- Mifepristone, an antiprogestogen that is used to induce medical abortions.

Class identifiers
- Synonyms: Antiprogestins; Progesterone antagonists; Progesterone blockers
- Use: Medical abortion, emergency contraception, uterine fibroids
- ATC code: G03XB
- Biological target: Progesterone receptor
- Chemical class: Steroidal

Legal status

= Antiprogestogen =

Class of compounds

Antiprogestogens or antiprogestins, also known as progesterone antagonists or progesterone blockers, are a class of drugs which prevent progestogens like progesterone from mediating their biological effects in the body. These drugs competitively inhibit progestin at progesterone receptors, acting by blocking the progesterone receptor (PR) and/or inhibiting or suppressing progestogen production. Antiprogestogens are one of three types of sex hormone antagonists, alongside antiestrogens and antiandrogens.

== Clinical applications ==

Antiprogestogens are used as abortifacients, emergency contraceptives, and in the treatment of uterine fibroids. They are also being studied in the treatment of breast cancer. Examples include the progesterone receptor weak partial agonist mifepristone, the selective progesterone receptor modulator (SPRM) ulipristal acetate, and the silent antagonist aglepristone. In medical abortion, mifepristone is combined with a prostaglandin (e.g., gemeprost), while ulipristal is used for emergency contraception.

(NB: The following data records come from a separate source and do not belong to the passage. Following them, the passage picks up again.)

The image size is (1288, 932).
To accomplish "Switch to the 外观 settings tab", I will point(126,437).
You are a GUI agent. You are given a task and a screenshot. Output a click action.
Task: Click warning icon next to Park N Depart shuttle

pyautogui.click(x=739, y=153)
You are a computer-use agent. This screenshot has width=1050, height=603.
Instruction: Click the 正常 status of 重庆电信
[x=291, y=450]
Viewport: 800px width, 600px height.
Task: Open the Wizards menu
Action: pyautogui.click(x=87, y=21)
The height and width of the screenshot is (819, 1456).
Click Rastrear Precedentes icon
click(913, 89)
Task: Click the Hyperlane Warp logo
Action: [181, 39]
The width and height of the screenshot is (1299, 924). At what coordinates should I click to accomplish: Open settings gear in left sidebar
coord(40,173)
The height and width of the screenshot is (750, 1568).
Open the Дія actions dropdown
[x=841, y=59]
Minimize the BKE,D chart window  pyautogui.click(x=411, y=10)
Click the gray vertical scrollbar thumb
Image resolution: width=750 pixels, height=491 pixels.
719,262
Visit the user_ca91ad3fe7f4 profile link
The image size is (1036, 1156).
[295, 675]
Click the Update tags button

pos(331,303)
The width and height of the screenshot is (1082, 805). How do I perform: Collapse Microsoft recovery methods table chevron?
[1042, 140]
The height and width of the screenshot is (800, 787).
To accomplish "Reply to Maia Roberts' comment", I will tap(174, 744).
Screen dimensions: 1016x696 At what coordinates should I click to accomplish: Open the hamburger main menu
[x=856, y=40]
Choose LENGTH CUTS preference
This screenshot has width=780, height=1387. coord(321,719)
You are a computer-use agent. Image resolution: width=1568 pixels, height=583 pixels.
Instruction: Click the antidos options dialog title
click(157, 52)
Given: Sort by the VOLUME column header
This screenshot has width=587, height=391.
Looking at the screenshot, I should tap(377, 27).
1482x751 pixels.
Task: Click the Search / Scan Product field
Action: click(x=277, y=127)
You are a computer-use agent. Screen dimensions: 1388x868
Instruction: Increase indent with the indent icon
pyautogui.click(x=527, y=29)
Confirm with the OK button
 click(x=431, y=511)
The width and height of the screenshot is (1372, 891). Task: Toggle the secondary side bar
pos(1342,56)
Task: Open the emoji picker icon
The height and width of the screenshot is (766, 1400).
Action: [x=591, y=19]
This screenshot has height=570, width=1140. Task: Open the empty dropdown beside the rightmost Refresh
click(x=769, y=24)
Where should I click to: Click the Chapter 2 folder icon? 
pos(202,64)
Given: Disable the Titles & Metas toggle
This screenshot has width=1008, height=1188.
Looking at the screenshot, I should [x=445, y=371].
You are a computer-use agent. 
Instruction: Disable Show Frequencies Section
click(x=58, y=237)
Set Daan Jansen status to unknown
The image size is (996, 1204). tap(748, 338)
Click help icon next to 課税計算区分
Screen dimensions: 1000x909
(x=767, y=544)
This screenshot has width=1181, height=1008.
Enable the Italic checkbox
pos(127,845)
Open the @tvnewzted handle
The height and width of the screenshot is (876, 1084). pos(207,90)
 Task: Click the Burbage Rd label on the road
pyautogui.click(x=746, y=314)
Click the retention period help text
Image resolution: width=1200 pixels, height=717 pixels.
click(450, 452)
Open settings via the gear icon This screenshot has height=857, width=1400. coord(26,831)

== Development and approval ==

Several hundred antiprogestogens have been developed, but only three—mifepristone, lilopristone, and onapristone—have been administered to humans. Of these, only mifepristone has been approved and introduced for clinical use.

== Role and mechanism of action ==

Progestins, including progesterone, are vital for preparing the uterus for the implantation of a fertilized egg during the luteal phase of the menstrual cycle. If fertilization, implantation, and other events necessary for pregnancy occur, increased progestin (i.e., progesterone) levels are essential in maintaining the pregnancy. Blocking the effects of progestins like progesterone is associated with anti-gestational effects, resulting in the interruption of pregnancy maintenance.